## Input material
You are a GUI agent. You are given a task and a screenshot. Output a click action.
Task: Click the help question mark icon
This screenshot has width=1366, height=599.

==

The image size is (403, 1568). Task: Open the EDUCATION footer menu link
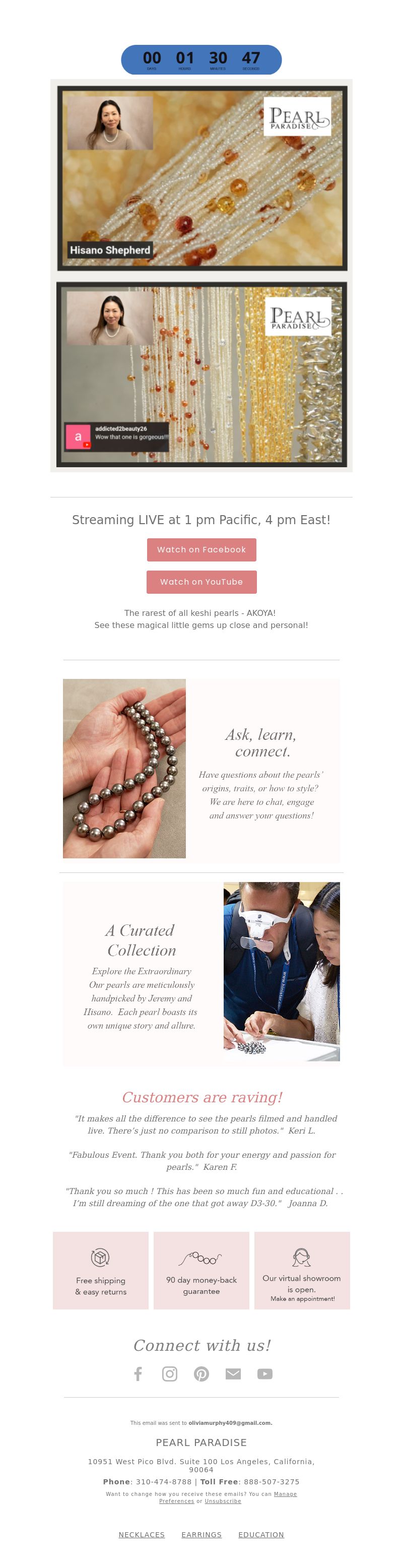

* * *

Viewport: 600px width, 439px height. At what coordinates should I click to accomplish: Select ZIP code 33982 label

## Short task
Write out again, unchanged, the records from the line containing "You are a GUI" through the line containing "This screenshot has width=1366, height=599.".

## Complete output
You are a GUI agent. You are given a task and a screenshot. Output a click action.
Task: Click the help question mark icon
This screenshot has width=1366, height=599.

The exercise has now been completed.